## [Entries provided]
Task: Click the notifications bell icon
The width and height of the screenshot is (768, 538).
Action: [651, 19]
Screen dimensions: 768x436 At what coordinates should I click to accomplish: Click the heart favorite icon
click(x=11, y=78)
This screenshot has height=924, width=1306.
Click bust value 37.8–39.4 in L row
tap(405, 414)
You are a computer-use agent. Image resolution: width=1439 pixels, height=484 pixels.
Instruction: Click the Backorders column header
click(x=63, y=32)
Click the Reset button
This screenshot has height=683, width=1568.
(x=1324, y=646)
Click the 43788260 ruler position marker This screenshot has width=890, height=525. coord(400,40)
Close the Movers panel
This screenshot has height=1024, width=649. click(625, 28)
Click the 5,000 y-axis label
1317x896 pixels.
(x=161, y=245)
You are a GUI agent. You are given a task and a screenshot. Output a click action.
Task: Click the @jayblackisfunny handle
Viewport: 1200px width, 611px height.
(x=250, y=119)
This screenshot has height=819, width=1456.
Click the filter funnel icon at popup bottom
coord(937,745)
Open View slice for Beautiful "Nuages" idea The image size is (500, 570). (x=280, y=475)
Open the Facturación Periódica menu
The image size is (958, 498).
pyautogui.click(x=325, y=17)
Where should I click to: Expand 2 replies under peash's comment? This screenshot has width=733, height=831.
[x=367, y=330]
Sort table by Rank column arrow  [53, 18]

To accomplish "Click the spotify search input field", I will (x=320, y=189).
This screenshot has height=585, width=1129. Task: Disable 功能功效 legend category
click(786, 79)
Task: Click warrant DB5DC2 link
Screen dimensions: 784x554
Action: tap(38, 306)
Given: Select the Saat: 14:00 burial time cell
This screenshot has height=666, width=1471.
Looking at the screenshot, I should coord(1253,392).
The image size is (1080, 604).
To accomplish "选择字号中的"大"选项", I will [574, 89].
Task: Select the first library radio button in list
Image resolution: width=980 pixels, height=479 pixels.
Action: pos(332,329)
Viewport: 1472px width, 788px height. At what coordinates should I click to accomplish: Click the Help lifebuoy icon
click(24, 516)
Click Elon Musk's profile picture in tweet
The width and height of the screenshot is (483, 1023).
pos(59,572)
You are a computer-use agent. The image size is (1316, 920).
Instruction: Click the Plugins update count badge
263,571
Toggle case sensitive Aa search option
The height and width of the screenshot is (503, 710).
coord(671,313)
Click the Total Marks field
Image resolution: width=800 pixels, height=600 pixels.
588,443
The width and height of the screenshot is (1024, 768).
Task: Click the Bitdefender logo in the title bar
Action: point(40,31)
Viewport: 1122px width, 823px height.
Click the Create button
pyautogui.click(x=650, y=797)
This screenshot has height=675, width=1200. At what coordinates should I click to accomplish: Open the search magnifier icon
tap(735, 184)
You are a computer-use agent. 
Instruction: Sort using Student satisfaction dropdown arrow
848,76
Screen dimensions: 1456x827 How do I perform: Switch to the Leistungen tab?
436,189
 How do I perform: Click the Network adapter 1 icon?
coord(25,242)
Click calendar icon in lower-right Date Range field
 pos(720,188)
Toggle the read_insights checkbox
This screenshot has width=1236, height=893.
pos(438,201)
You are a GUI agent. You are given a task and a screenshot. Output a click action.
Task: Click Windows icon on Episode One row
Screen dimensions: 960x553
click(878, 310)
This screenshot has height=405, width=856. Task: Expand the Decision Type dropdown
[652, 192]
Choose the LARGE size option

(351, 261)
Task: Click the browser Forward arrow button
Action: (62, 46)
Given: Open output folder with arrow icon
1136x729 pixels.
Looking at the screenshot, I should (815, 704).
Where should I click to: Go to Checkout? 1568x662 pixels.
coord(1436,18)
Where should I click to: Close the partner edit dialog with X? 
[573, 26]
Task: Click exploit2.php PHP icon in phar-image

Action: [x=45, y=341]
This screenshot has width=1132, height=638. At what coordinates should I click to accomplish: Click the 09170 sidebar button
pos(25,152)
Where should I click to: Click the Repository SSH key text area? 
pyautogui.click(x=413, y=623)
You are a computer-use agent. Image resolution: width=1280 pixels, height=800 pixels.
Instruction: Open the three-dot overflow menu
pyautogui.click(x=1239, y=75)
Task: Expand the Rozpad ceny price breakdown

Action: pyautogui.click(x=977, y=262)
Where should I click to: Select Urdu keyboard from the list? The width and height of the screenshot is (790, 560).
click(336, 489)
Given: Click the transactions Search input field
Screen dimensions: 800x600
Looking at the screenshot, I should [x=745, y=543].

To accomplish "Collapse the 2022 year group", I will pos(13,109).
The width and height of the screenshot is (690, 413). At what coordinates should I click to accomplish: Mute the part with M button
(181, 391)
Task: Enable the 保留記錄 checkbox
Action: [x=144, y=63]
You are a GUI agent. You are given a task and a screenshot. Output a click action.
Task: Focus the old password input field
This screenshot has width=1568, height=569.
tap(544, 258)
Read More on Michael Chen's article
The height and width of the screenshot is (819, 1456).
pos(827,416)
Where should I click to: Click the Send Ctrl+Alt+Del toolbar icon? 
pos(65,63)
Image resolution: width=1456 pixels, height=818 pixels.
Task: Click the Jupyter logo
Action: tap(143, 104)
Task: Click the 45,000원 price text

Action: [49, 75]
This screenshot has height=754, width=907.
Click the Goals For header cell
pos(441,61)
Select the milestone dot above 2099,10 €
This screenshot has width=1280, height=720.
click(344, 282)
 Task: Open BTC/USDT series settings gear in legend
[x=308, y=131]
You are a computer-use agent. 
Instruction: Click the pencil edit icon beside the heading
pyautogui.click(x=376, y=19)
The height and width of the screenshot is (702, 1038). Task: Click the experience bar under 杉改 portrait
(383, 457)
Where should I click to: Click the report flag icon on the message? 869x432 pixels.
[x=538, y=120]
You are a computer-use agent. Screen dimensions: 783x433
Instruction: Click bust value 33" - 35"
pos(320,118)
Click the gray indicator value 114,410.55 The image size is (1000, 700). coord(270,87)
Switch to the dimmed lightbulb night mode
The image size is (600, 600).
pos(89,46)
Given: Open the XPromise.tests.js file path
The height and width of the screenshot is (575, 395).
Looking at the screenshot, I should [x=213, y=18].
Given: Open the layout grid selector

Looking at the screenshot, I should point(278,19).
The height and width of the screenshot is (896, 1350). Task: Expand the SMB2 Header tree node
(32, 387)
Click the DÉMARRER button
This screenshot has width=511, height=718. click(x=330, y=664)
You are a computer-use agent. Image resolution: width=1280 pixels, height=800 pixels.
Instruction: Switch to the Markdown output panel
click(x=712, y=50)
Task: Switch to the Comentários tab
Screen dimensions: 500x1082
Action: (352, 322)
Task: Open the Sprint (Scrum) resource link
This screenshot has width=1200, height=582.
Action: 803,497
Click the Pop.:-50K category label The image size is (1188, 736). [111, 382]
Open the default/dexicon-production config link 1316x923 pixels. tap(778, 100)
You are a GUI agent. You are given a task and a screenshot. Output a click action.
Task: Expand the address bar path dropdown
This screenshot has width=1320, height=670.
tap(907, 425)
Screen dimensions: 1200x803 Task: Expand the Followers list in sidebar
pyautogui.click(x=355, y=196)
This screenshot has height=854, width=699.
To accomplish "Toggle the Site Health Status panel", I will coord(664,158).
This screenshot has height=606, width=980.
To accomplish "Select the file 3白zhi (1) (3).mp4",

## [Work instructions]
Line by line, retype all of the entries.

## [Written answer]
Task: Click the notifications bell icon
The width and height of the screenshot is (768, 538).
Action: [651, 19]
Screen dimensions: 768x436 At what coordinates should I click to accomplish: Click the heart favorite icon
click(x=11, y=78)
This screenshot has height=924, width=1306.
Click bust value 37.8–39.4 in L row
tap(405, 414)
You are a computer-use agent. Image resolution: width=1439 pixels, height=484 pixels.
Instruction: Click the Backorders column header
click(x=63, y=32)
Click the Reset button
This screenshot has height=683, width=1568.
(x=1324, y=646)
Click the 43788260 ruler position marker This screenshot has width=890, height=525. coord(400,40)
Close the Movers panel
This screenshot has height=1024, width=649. click(625, 28)
Click the 5,000 y-axis label
1317x896 pixels.
(x=161, y=245)
You are a GUI agent. You are given a task and a screenshot. Output a click action.
Task: Click the @jayblackisfunny handle
Viewport: 1200px width, 611px height.
(x=250, y=119)
This screenshot has height=819, width=1456.
Click the filter funnel icon at popup bottom
coord(937,745)
Open View slice for Beautiful "Nuages" idea The image size is (500, 570). (x=280, y=475)
Open the Facturación Periódica menu
The image size is (958, 498).
pyautogui.click(x=325, y=17)
Where should I click to: Expand 2 replies under peash's comment? This screenshot has width=733, height=831.
[x=367, y=330]
Sort table by Rank column arrow  [53, 18]

To accomplish "Click the spotify search input field", I will (x=320, y=189).
This screenshot has height=585, width=1129. Task: Disable 功能功效 legend category
click(786, 79)
Task: Click warrant DB5DC2 link
Screen dimensions: 784x554
Action: tap(38, 306)
Given: Select the Saat: 14:00 burial time cell
This screenshot has height=666, width=1471.
Looking at the screenshot, I should coord(1253,392).
The image size is (1080, 604).
To accomplish "选择字号中的"大"选项", I will [574, 89].
Task: Select the first library radio button in list
Image resolution: width=980 pixels, height=479 pixels.
Action: pos(332,329)
Viewport: 1472px width, 788px height. At what coordinates should I click to accomplish: Click the Help lifebuoy icon
click(24, 516)
Click Elon Musk's profile picture in tweet
The width and height of the screenshot is (483, 1023).
pos(59,572)
You are a computer-use agent. The image size is (1316, 920).
Instruction: Click the Plugins update count badge
263,571
Toggle case sensitive Aa search option
The height and width of the screenshot is (503, 710).
coord(671,313)
Click the Total Marks field
Image resolution: width=800 pixels, height=600 pixels.
588,443
The width and height of the screenshot is (1024, 768).
Task: Click the Bitdefender logo in the title bar
Action: point(40,31)
Viewport: 1122px width, 823px height.
Click the Create button
pyautogui.click(x=650, y=797)
This screenshot has height=675, width=1200. At what coordinates should I click to accomplish: Open the search magnifier icon
tap(735, 184)
You are a computer-use agent. 
Instruction: Sort using Student satisfaction dropdown arrow
848,76
Screen dimensions: 1456x827 How do I perform: Switch to the Leistungen tab?
436,189
 How do I perform: Click the Network adapter 1 icon?
coord(25,242)
Click calendar icon in lower-right Date Range field
 pos(720,188)
Toggle the read_insights checkbox
This screenshot has width=1236, height=893.
pos(438,201)
You are a GUI agent. You are given a task and a screenshot. Output a click action.
Task: Click Windows icon on Episode One row
Screen dimensions: 960x553
click(878, 310)
This screenshot has height=405, width=856. Task: Expand the Decision Type dropdown
[652, 192]
Choose the LARGE size option

(351, 261)
Task: Click the browser Forward arrow button
Action: (62, 46)
Given: Open output folder with arrow icon
1136x729 pixels.
Looking at the screenshot, I should (815, 704).
Where should I click to: Go to Checkout? 1568x662 pixels.
coord(1436,18)
Where should I click to: Close the partner edit dialog with X? 
[573, 26]
Task: Click exploit2.php PHP icon in phar-image

Action: [x=45, y=341]
This screenshot has width=1132, height=638. At what coordinates should I click to accomplish: Click the 09170 sidebar button
pos(25,152)
Where should I click to: Click the Repository SSH key text area? 
pyautogui.click(x=413, y=623)
You are a computer-use agent. Image resolution: width=1280 pixels, height=800 pixels.
Instruction: Open the three-dot overflow menu
pyautogui.click(x=1239, y=75)
Task: Expand the Rozpad ceny price breakdown

Action: pyautogui.click(x=977, y=262)
Where should I click to: Select Urdu keyboard from the list? The width and height of the screenshot is (790, 560).
click(336, 489)
Given: Click the transactions Search input field
Screen dimensions: 800x600
Looking at the screenshot, I should [x=745, y=543].

To accomplish "Collapse the 2022 year group", I will pos(13,109).
The width and height of the screenshot is (690, 413). At what coordinates should I click to accomplish: Mute the part with M button
(181, 391)
Task: Enable the 保留記錄 checkbox
Action: [x=144, y=63]
You are a GUI agent. You are given a task and a screenshot. Output a click action.
Task: Focus the old password input field
This screenshot has width=1568, height=569.
tap(544, 258)
Read More on Michael Chen's article
The height and width of the screenshot is (819, 1456).
pos(827,416)
Where should I click to: Click the Send Ctrl+Alt+Del toolbar icon? 
pos(65,63)
Image resolution: width=1456 pixels, height=818 pixels.
Task: Click the Jupyter logo
Action: tap(143, 104)
Task: Click the 45,000원 price text

Action: [49, 75]
This screenshot has height=754, width=907.
Click the Goals For header cell
pos(441,61)
Select the milestone dot above 2099,10 €
This screenshot has width=1280, height=720.
click(344, 282)
 Task: Open BTC/USDT series settings gear in legend
[x=308, y=131]
You are a computer-use agent. 
Instruction: Click the pencil edit icon beside the heading
pyautogui.click(x=376, y=19)
The height and width of the screenshot is (702, 1038). Task: Click the experience bar under 杉改 portrait
(383, 457)
Where should I click to: Click the report flag icon on the message? 869x432 pixels.
[x=538, y=120]
You are a computer-use agent. Screen dimensions: 783x433
Instruction: Click bust value 33" - 35"
pos(320,118)
Click the gray indicator value 114,410.55 The image size is (1000, 700). coord(270,87)
Switch to the dimmed lightbulb night mode
The image size is (600, 600).
pos(89,46)
Given: Open the XPromise.tests.js file path
The height and width of the screenshot is (575, 395).
Looking at the screenshot, I should [x=213, y=18].
Given: Open the layout grid selector

Looking at the screenshot, I should point(278,19).
The height and width of the screenshot is (896, 1350). Task: Expand the SMB2 Header tree node
(32, 387)
Click the DÉMARRER button
This screenshot has width=511, height=718. click(x=330, y=664)
You are a computer-use agent. Image resolution: width=1280 pixels, height=800 pixels.
Instruction: Switch to the Markdown output panel
click(x=712, y=50)
Task: Switch to the Comentários tab
Screen dimensions: 500x1082
Action: (352, 322)
Task: Open the Sprint (Scrum) resource link
This screenshot has width=1200, height=582.
Action: 803,497
Click the Pop.:-50K category label The image size is (1188, 736). [111, 382]
Open the default/dexicon-production config link 1316x923 pixels. tap(778, 100)
You are a GUI agent. You are given a task and a screenshot. Output a click action.
Task: Expand the address bar path dropdown
This screenshot has width=1320, height=670.
tap(907, 425)
Screen dimensions: 1200x803 Task: Expand the Followers list in sidebar
pyautogui.click(x=355, y=196)
This screenshot has height=854, width=699.
To accomplish "Toggle the Site Health Status panel", I will coord(664,158).
This screenshot has height=606, width=980.
To accomplish "Select the file 3白zhi (1) (3).mp4",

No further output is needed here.